##### Available data #####
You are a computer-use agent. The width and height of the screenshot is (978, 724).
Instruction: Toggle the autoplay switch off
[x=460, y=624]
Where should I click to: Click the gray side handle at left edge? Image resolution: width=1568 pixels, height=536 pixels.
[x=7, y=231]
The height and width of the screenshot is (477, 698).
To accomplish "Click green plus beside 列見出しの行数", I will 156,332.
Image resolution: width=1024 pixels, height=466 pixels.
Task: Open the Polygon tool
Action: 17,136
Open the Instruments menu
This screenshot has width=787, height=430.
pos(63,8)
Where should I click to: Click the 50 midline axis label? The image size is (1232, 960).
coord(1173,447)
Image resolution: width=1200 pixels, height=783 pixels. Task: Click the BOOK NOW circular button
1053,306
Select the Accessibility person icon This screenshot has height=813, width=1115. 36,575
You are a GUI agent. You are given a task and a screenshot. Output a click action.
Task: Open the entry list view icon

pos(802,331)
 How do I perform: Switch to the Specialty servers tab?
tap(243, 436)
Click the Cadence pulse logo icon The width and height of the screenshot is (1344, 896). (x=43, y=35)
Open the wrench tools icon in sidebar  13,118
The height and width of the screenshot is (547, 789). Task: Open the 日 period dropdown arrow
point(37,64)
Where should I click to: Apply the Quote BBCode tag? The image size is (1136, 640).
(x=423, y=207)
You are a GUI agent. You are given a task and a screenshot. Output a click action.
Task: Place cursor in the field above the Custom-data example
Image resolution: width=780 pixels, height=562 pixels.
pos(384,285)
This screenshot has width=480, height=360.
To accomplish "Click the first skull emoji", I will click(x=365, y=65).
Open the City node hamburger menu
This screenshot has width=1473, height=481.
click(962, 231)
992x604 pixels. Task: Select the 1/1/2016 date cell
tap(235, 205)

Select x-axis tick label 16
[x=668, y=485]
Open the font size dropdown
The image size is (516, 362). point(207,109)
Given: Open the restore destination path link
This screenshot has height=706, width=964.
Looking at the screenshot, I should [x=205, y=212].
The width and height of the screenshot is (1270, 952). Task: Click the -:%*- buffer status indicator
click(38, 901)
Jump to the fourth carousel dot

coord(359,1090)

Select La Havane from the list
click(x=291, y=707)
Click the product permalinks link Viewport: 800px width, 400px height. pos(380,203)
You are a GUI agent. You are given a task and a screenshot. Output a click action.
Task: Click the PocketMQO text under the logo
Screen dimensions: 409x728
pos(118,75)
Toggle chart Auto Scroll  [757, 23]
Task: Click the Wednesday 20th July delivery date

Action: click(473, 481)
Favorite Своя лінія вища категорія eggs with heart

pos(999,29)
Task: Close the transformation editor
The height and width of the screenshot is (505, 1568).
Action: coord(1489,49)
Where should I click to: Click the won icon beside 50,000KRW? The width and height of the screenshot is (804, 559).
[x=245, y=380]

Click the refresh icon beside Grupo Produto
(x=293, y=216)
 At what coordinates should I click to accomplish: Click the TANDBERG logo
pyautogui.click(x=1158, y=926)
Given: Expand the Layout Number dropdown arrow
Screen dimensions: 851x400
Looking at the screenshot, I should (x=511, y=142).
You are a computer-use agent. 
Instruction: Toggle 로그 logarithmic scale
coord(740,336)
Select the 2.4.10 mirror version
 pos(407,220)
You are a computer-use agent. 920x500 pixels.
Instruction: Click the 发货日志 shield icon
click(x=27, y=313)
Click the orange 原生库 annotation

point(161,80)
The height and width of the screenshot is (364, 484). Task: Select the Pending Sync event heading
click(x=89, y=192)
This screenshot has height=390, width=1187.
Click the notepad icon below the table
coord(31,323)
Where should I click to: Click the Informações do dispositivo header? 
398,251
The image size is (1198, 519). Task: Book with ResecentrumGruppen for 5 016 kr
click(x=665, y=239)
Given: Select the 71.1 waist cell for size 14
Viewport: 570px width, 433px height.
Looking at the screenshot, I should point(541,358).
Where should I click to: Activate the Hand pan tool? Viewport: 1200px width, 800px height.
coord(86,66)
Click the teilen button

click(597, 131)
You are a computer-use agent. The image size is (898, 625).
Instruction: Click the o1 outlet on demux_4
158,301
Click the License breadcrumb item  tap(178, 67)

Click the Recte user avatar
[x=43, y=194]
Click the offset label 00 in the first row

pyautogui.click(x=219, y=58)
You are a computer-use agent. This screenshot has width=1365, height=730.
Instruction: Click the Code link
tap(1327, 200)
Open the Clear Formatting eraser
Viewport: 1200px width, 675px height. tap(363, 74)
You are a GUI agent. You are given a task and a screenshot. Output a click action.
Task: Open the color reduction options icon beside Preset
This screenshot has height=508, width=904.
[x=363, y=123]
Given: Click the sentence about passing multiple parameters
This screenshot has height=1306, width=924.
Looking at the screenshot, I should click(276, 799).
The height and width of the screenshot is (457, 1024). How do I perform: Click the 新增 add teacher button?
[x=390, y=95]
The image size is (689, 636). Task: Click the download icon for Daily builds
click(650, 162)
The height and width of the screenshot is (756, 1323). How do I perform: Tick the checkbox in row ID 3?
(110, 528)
#####
| Task brief |
Provide the number of lines in these entries that hold the word "computer", without any accompanying text.

| Response to this exercise |
5